A few hours before Education Commissioner Jason Glass was set to appear Monday with Beshear to discuss school operations and COVID-19, he told school superintendents that he was not aware of any orders or mandates that will be handed down.
Parents and school staffs had been speculating whether Beshear would mandate that students in Kentucky schools have to wear masks in the classroom. But at a 4 p.m. news conference with Beshear, Glass, Lt. Gov. Jacqueline Coleman and Kentucky Board of Education Chair Lu Young, Beshear only made the strong recommendations.
“Let me be clear – at this time I am not aware of any orders or mandates that will be handed down from the governor and (similarly) there are no plans for regulations or directives coming from the KBE or from Kentucky Department of Education (KDE) relating to COVID-19 mitigation requirements for the coming school year,” Glass said in his regular email message to superintendents.”
“While we all have seen conditions change over the course of our management of this pandemic – and there may need to be such orders in the future – presently decisions on how your schools will operate this fall remain local decisions. The only exception is masking on school buses, which is required under a Centers for Diseases Control and Prevention order,” he said.
Across Kentucky, the more contagious Delta variant continues to drive a rise in cases and the statewide positivity rate, which hovered near 8% on Monday, the highest rate since late February. Cases have been increasing now for four consecutive weeks after more than two months of decline.
Last week, Beshear and Public Health Commissioner Steven Stack recommended that people at risk of severe coronavirus infection due to pre-exsiting health conditions, as well as those who work in high-risk environments, such as retail and hospitality jobs, wear a mask again in indoor public settings because of escalating community spread.
Glass said “in the strongest possible terms” he recommends all public and private schools in the Commonwealth of Kentucky follow the latest CDC recommendations and Kentucky Department for Public Health guidance for COVID-19 prevention in schools.
The recommended school guidance includes the following:
Prioritize in-person learning, encourage and promote vaccination.
Masks should be worn by all people age 2 and older who are not vaccinated when physical distancing cannot be maintained. Presently this would include everyone between the ages of 2 and 12. There should be at least 3 feet of physical distance between students in indoor spaces.
Continue screening, testing, handwashing, respiratory etiquette, staying at home when sick and getting tested, contact tracing in combination with quarantine and isolation, and cleaning and disinfection efforts.

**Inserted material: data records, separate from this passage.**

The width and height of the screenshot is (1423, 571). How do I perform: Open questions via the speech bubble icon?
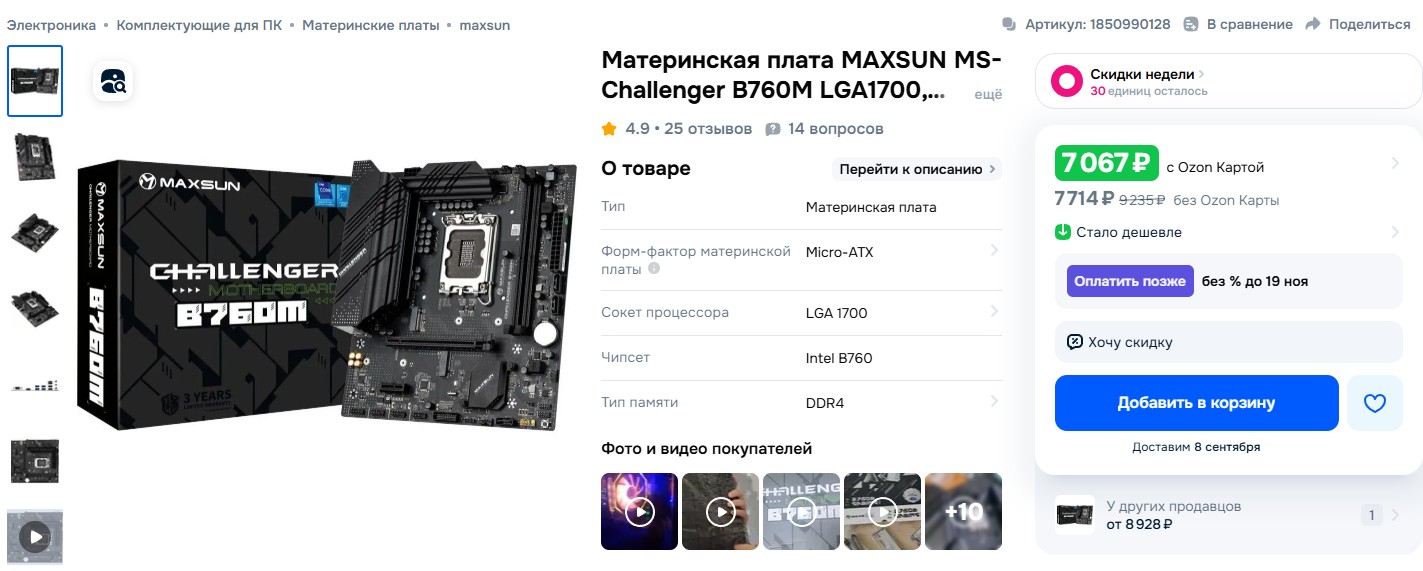pyautogui.click(x=772, y=129)

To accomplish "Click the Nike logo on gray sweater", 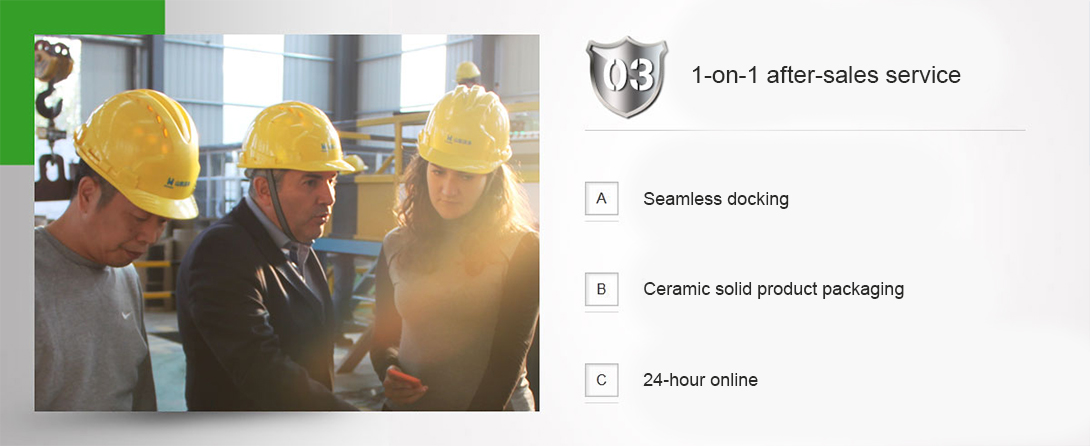I will (126, 315).
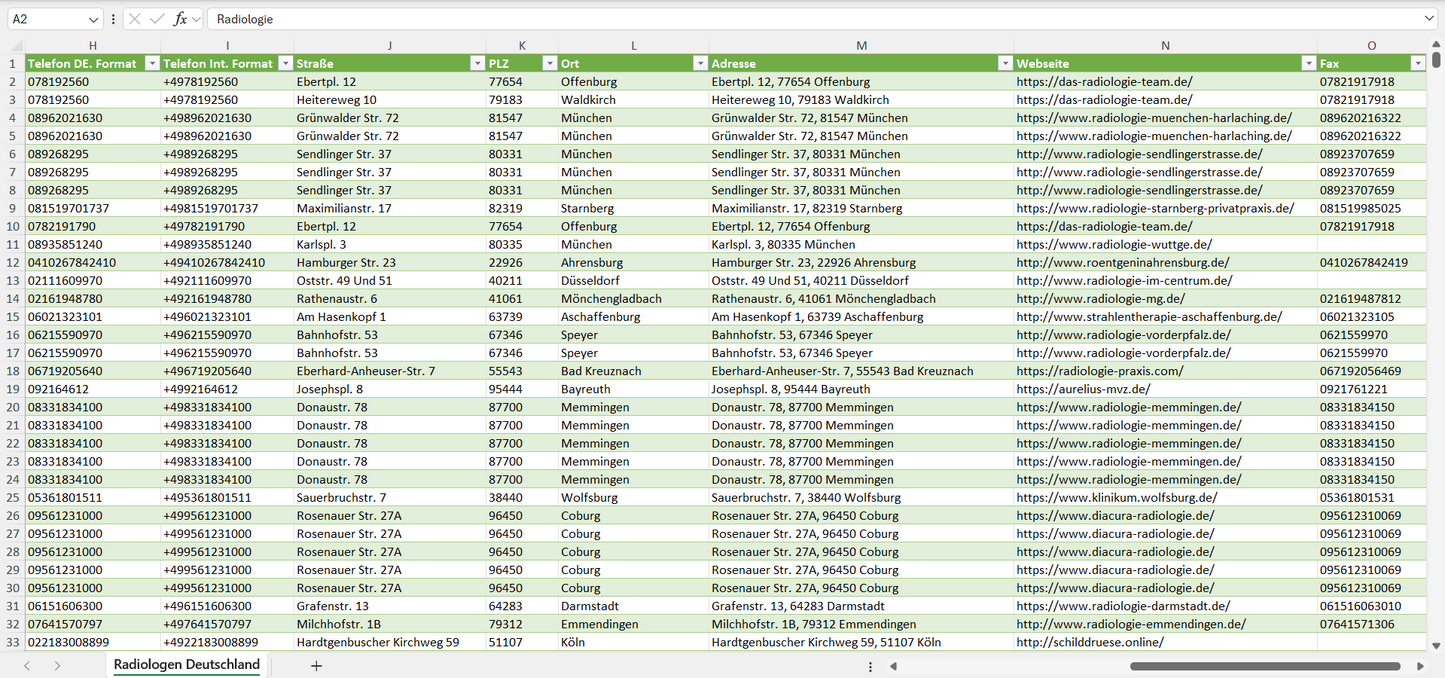
Task: Open the Name Box dropdown arrow
Action: coord(94,19)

In addition to guidance from federal and state officials, Glass said the American Academy of Pediatrics also issued guidance that goes even further on masking, recommending that all persons older than 2 years and all school staff should wear masks at school because a significant portion of the school population is not eligible for vaccination and there are no systems to track who is vaccinated and who is not,
The Department of Public Health guidance says that schools should “consider universal use of masks for all persons” based on several community factors.

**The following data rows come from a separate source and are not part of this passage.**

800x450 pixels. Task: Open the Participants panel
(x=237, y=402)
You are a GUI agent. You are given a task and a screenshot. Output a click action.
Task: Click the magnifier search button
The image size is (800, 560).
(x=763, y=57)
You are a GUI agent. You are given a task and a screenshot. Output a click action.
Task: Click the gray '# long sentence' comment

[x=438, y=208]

“I understand that some would like to believe COVID-19 is no longer a threat,” Glass said in the email. “While these perspectives may be loud, they will have no impact on my recommendation to you on following the CDC and DPH guidance”.
“I understand that we are all weary of COVID-19 mitigation efforts, and that we have enjoyed some semblance of normalcy these past few weeks of summer,” he said. “But we cannot ignore that conditions have shifted again and for the worse. With vaccinations among adults stalling, the delta variant is a much more transmissible version of the COVID-19 virus and transmission levels in our communities are on a troubling rise. Because of this reality, you have a responsibility to take the steps necessary to get your schools open safely for operations this fall.”